> **To do**:
Reproduce only the section that opens with the line containing "Task: Open the notifications bell" and closes with the line containing "Action: pyautogui.click(x=918, y=61)", both lines included. Keep the requests as they appear, add 113 to every coordinate in the answers, and omit the pictures.

> **Entries shown**:
* * * * *
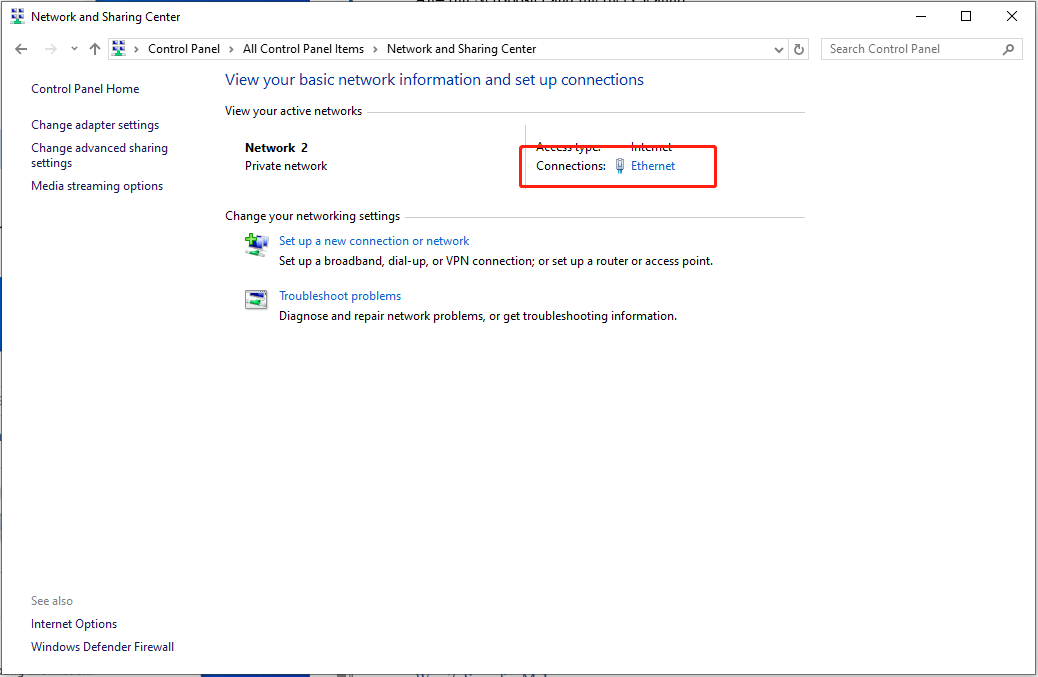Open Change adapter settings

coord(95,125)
* * * * *
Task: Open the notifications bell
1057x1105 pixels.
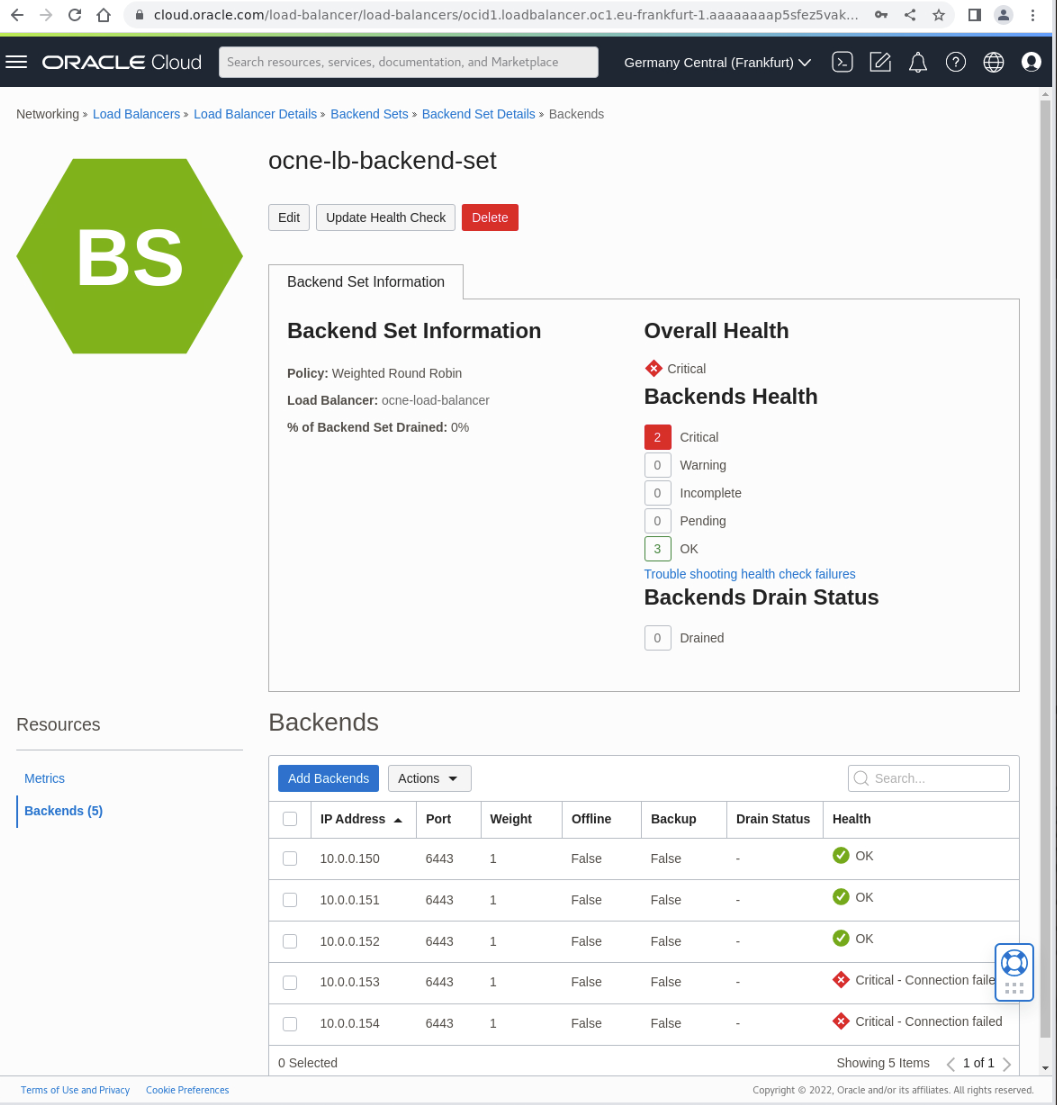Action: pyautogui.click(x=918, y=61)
* * * * *
> **Reply**:
Task: Open the notifications bell
1057x1105 pixels.
Action: pyautogui.click(x=1031, y=174)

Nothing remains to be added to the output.